▶ [EXERCISE GOAL] Reproduce the items below word for word, from the line containing "Click the highlighted 生成报告 link" through the last line of the items, both included.

---*---

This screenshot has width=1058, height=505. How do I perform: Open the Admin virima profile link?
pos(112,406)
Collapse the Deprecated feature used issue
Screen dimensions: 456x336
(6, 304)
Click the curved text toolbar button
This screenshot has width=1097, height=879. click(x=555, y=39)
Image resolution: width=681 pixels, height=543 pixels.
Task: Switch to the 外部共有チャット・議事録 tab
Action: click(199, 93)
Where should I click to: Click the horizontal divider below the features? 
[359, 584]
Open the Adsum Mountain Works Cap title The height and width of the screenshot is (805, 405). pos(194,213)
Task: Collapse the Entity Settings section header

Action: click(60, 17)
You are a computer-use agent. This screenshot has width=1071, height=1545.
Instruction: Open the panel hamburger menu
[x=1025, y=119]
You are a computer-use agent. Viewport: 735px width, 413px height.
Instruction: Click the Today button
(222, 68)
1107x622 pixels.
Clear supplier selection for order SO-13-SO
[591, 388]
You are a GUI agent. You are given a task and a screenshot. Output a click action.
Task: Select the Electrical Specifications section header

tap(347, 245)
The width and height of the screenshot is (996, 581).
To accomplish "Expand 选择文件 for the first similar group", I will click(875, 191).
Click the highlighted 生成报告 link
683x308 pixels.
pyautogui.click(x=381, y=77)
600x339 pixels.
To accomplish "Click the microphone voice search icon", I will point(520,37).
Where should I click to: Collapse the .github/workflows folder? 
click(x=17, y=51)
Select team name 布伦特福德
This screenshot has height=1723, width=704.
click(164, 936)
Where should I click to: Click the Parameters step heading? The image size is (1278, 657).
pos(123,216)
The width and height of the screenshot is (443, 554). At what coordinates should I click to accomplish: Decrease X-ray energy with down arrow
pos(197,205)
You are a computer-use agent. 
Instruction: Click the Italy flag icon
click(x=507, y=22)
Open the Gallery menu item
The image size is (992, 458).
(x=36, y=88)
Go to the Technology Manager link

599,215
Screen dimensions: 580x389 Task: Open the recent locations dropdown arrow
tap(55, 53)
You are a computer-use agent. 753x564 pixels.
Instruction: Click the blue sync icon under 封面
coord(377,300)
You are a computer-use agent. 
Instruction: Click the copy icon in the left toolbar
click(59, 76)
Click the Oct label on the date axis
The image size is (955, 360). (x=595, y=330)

---*---

▶ [EXERCISE ANSWER]
Click the highlighted 生成报告 link
683x308 pixels.
pyautogui.click(x=381, y=77)
600x339 pixels.
To accomplish "Click the microphone voice search icon", I will point(520,37).
Where should I click to: Collapse the .github/workflows folder? 
click(x=17, y=51)
Select team name 布伦特福德
This screenshot has height=1723, width=704.
click(164, 936)
Where should I click to: Click the Parameters step heading? The image size is (1278, 657).
pos(123,216)
The width and height of the screenshot is (443, 554). At what coordinates should I click to accomplish: Decrease X-ray energy with down arrow
pos(197,205)
You are a computer-use agent. 
Instruction: Click the Italy flag icon
click(x=507, y=22)
Open the Gallery menu item
The image size is (992, 458).
(x=36, y=88)
Go to the Technology Manager link

599,215
Screen dimensions: 580x389 Task: Open the recent locations dropdown arrow
tap(55, 53)
You are a computer-use agent. 753x564 pixels.
Instruction: Click the blue sync icon under 封面
coord(377,300)
You are a computer-use agent. 
Instruction: Click the copy icon in the left toolbar
click(59, 76)
Click the Oct label on the date axis
The image size is (955, 360). (x=595, y=330)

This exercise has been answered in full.